新型コロナウイルス感染拡大の欧州経済への影響と各国の対応
新型コロナウイルスの感染が3月以降欧州全域で急速な拡大をみせる中、各国政府は外出規制や入国制限など感染の拡大を封じ込めるため様々な対策を続けています。また、これら感染抑制策の経済への影響は既に企業活動などに出始めており、今後個人消費などにも影響が出てくることが予想されます。このような環境下、各国政府や欧州中央銀行(ECB)は、域内経済への影響を抑制するべく、既に様々な対策を打ち出しています。
欧州経済の今後の景気見通し
今後の景気動向を見極める上では、世界的な感染拡大が終息に向けて今後どのような推移をたどるかが重要であると考えていますが、仮に現在の感染状況が今年前半に向けて終息に向かった場合、2020年後半以降、ユーロ圏景気は回復・拡大局面(V字回復)を迎えるとみています。
2020年のユーロ圏経済については、4-6月期を中心に厳しさを増し、-5.7%程度の景気後退になると見込んでいますが、世界金融危機(GFC)の影響から経済成長が -4.5%程度の落ち込みとなった2009年と比較すると、落ち込み幅は相対的に大きくなるとみています。しかし、2021年のユーロ圏経済については、+7.1%程度の回復・拡大を見込んでおり、2010年から2019年にかけての成長が +2%前後で推移してきた状況を踏まえると、力強い回復・拡大を見込んでいます。
世界金融危機の際には、企業や個人が借入・債務の圧縮に時間を要したことから経済規模が危機以前の規模にまで回復するのに数年間を要しましたが、世界的なウイルス感染の拡大に伴う経済活動の縮小という今回の場合、今年前半に感染が終息に向かった場合には、回復までに要する期間は相対的に短いと見込んでいます。
企業業績見通しと株価見通し
まとめ
2019年は、米中貿易摩擦、英国の欧州連合(EU)離脱、世界的な景気減速など様々な要因から、投資家が欧州株式を敬遠する要因が多くありましたが、これらの要因も株式市場の上昇を妨げるには至らず、ユーロ圏株式の株価指数であるユーロ株式指数(MSCI EMU Index)は、2019年は約25.5%の上昇となりました(現地通貨ベース)。
2020年に入り、新型コロナウイルスの世界的な感染拡大という新たな要因から、ユーロ圏株式市場は乱高下している状況です。新たなリスク要因から市場が厳しい環境下に置かれている状況ではありますが、これら一過性の要因に左右されず、投資機会を発掘することが重要であると考えています。今後、市場環境が改善しユーロ株式への流入資金が戻ることは、ユーロ圏株式市場にとって重要なサポート要因になると予想されます。様々なリスク要因が混在する現代、これら様々な要因によって乱高下を続ける世界の株式市場にあって、引き続きユーロ圏株式の投資機会を見極めてゆくことが重要であると考えています。

################

課題 1.
本文によると、2019年にユーロ株式指数(MSCI EMU Index)は現地通貨ベースで約何%上昇しましたか。
課題 2.
本文の「企業業績見通しと株価見通し」から始めて「めてゆくことが重要であると考えています。」までの部分を、一字も変えずに書き写してください。
解答には本文の内容だけを使ってください。

################

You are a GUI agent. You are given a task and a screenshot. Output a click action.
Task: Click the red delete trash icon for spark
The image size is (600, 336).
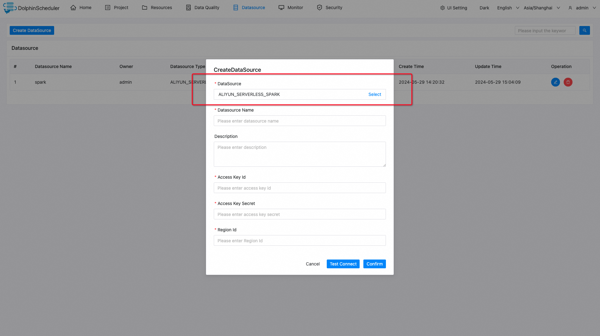click(x=568, y=82)
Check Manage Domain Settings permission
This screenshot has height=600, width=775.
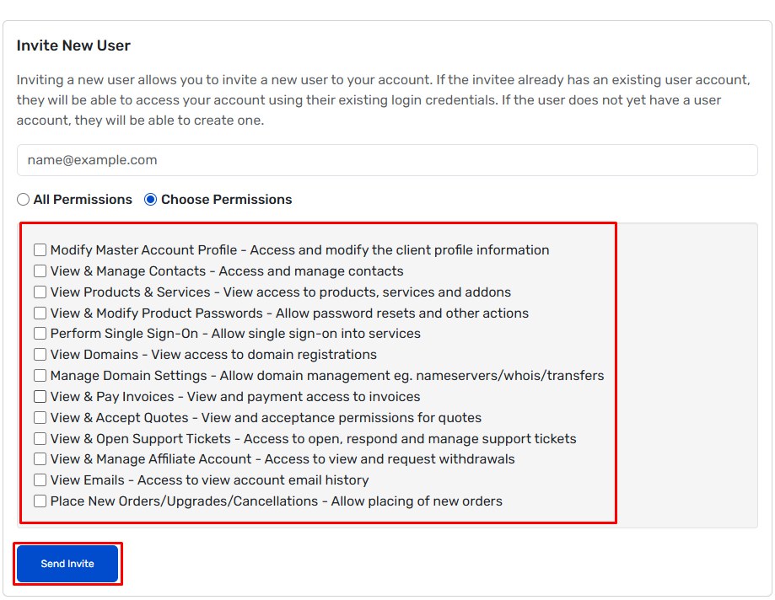pos(40,375)
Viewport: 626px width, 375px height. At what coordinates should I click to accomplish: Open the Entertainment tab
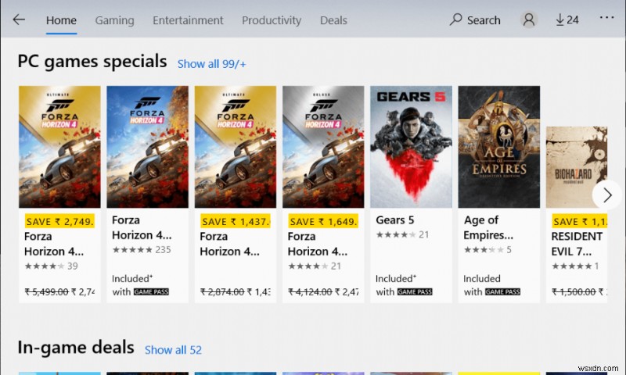(188, 20)
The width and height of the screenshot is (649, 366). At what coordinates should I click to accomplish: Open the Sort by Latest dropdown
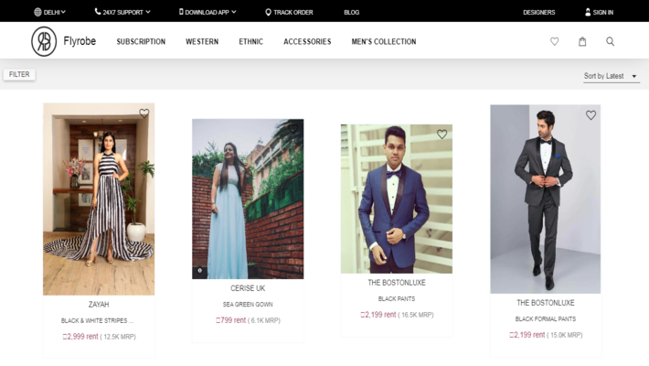(x=611, y=77)
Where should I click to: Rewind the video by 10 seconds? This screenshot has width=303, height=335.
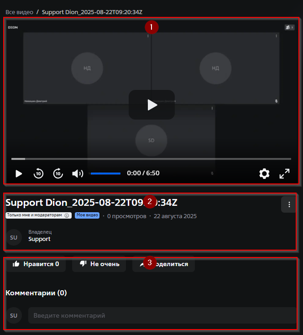pos(39,173)
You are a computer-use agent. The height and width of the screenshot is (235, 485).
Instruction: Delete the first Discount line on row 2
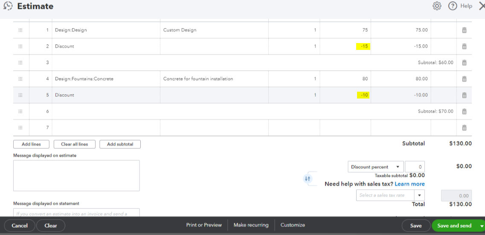[x=464, y=46]
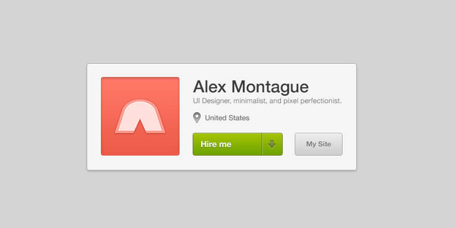
Task: Click the word "States" beside the pin
Action: tap(239, 118)
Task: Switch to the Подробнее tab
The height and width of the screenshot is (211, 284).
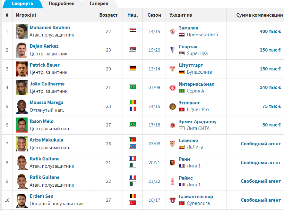Action: 61,4
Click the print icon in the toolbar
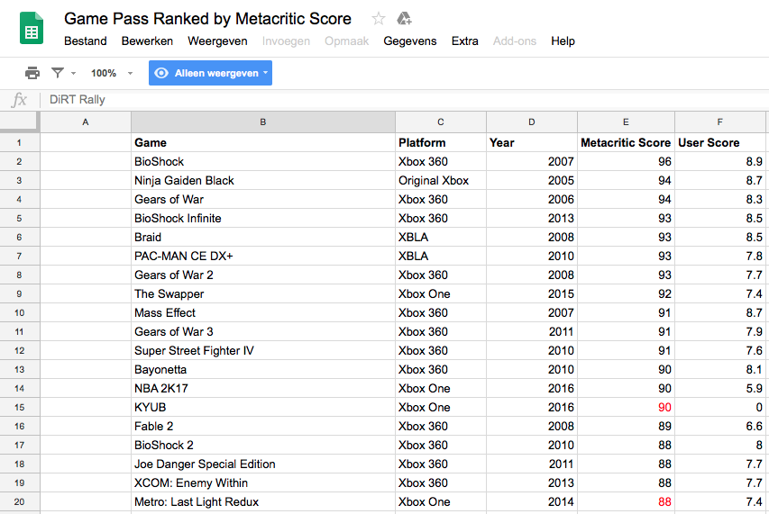 pyautogui.click(x=32, y=73)
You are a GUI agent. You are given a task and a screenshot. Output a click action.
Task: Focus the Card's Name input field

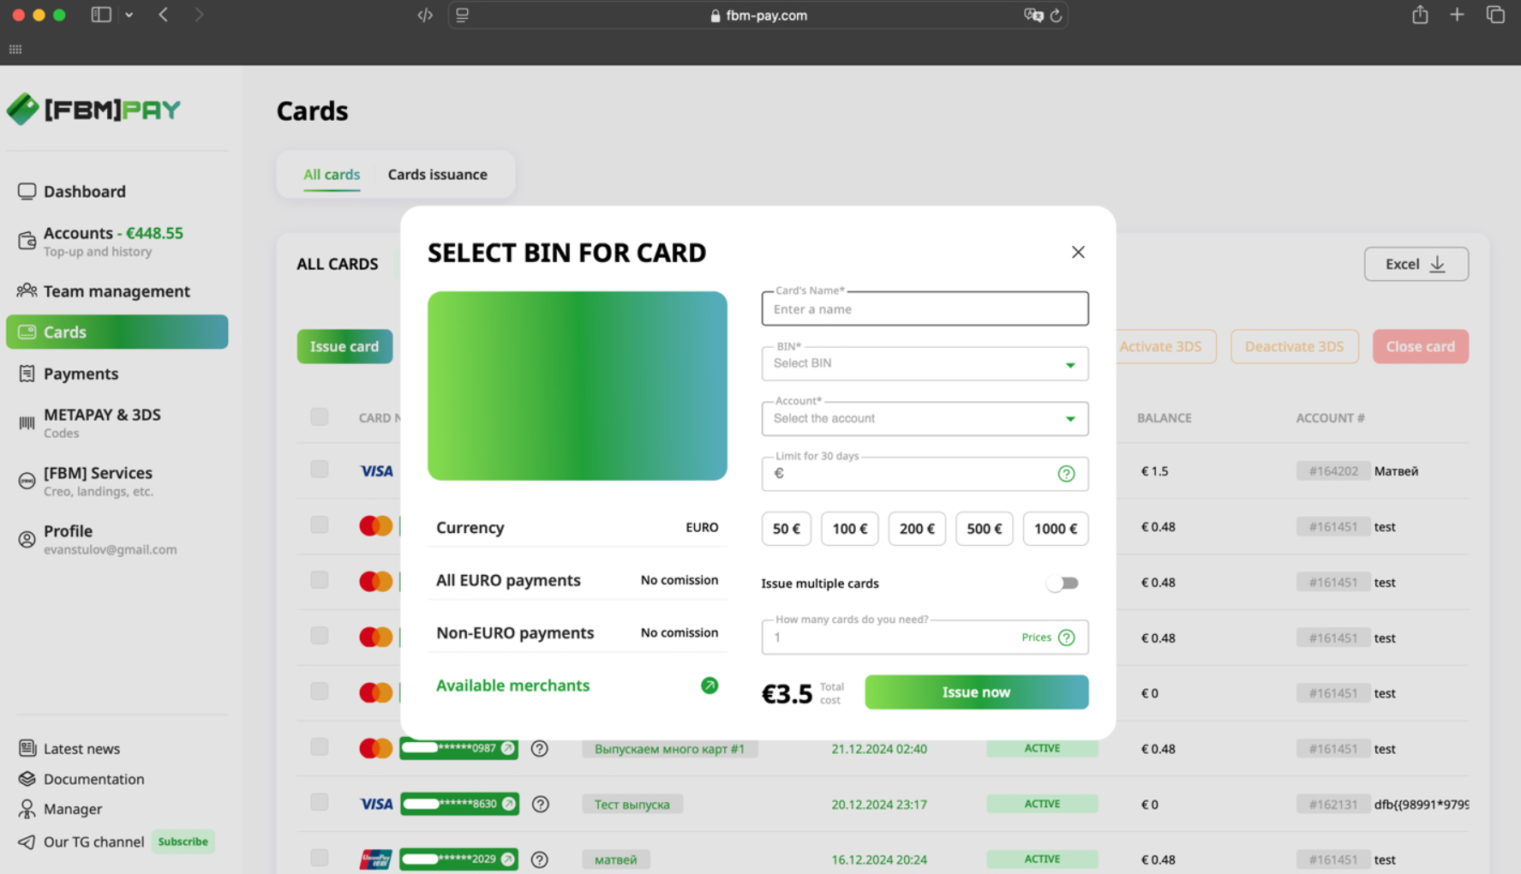(x=925, y=309)
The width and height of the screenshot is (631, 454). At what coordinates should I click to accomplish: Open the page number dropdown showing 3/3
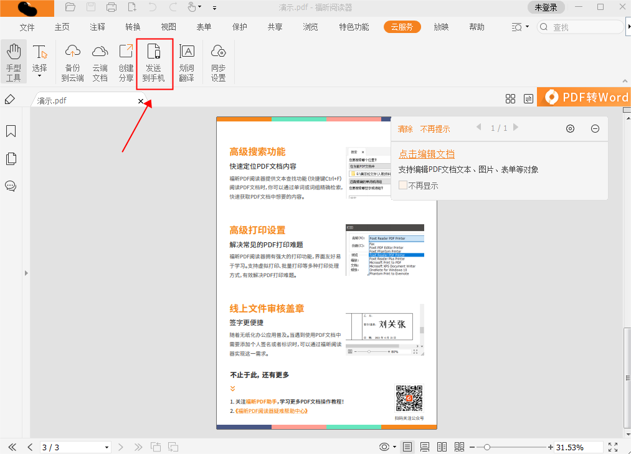point(107,447)
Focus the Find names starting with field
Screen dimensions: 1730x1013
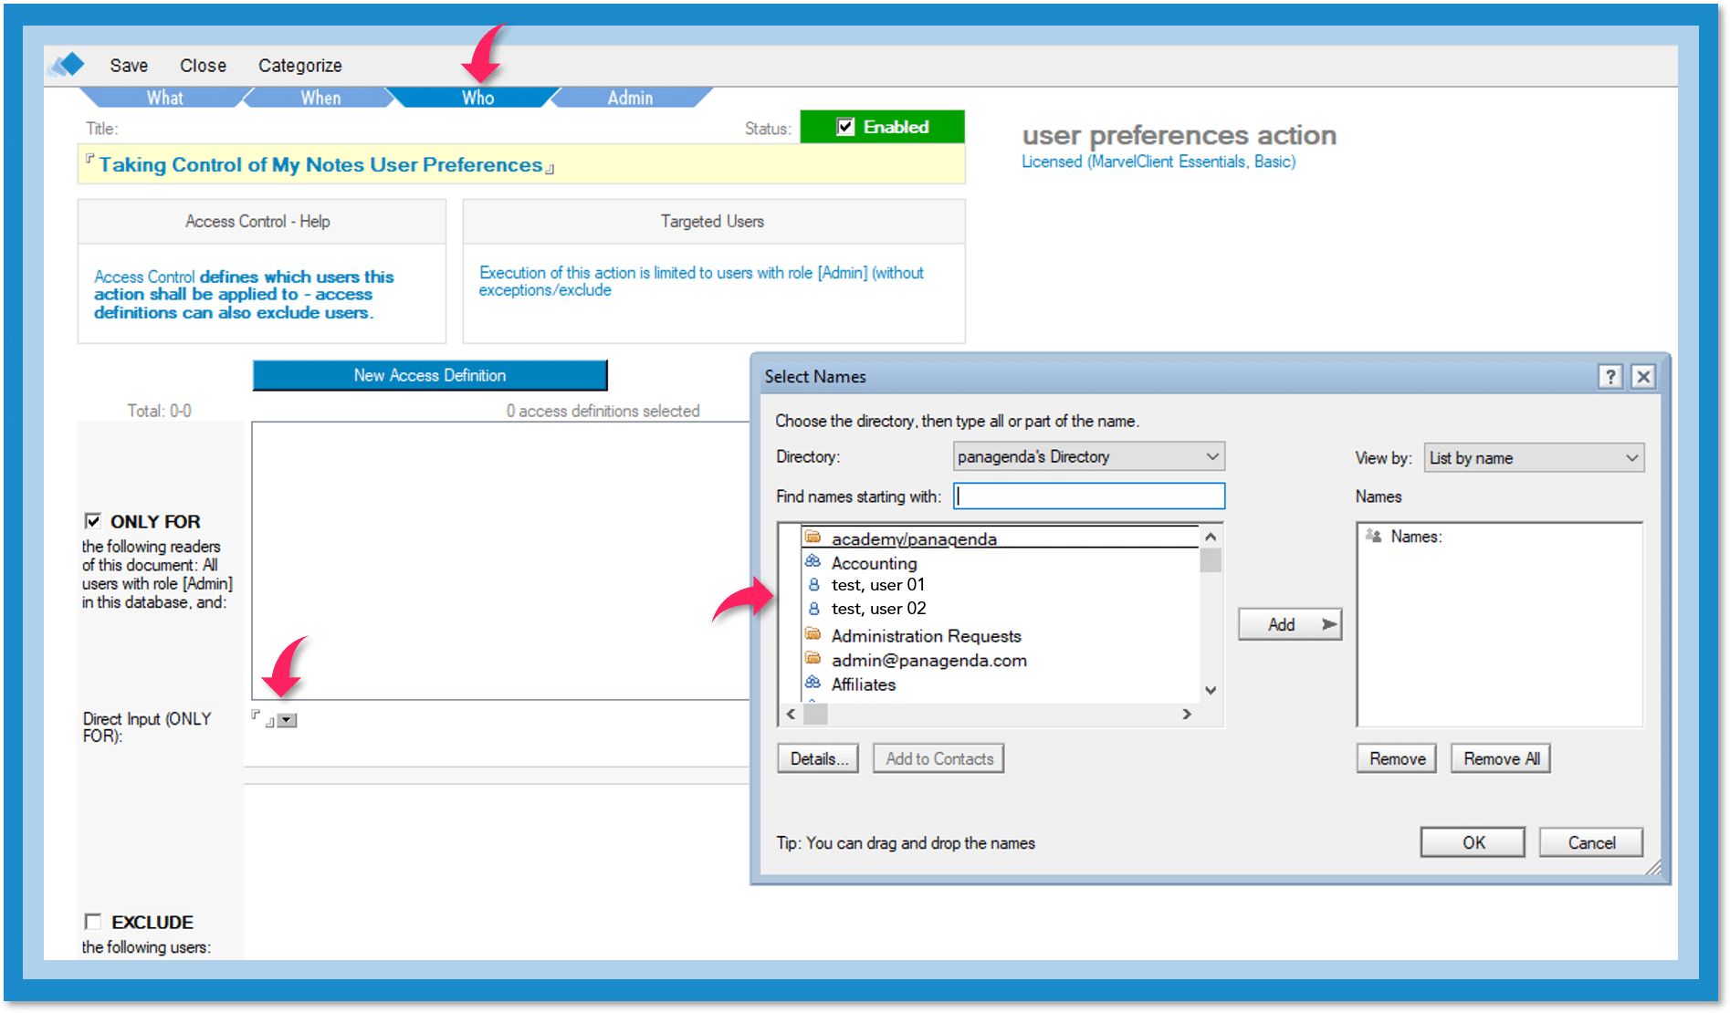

################

解答例 1.
約25.5%上昇しました。

解答例 2.
企業業績見通しと株価見通し
まとめ
2019年は、米中貿易摩擦、英国の欧州連合(EU)離脱、世界的な景気減速など様々な要因から、投資家が欧州株式を敬遠する要因が多くありましたが、これらの要因も株式市場の上昇を妨げるには至らず、ユーロ圏株式の株価指数であるユーロ株式指数(MSCI EMU Index)は、2019年は約25.5%の上昇となりました(現地通貨ベース)。
2020年に入り、新型コロナウイルスの世界的な感染拡大という新たな要因から、ユーロ圏株式市場は乱高下している状況です。新たなリスク要因から市場が厳しい環境下に置かれている状況ではありますが、これら一過性の要因に左右されず、投資機会を発掘することが重要であると考えています。今後、市場環境が改善しユーロ株式への流入資金が戻ることは、ユーロ圏株式市場にとって重要なサポート要因になると予想されます。様々なリスク要因が混在する現代、これら様々な要因によって乱高下を続ける世界の株式市場にあって、引き続きユーロ圏株式の投資機会を見極めてゆくことが重要であると考えています。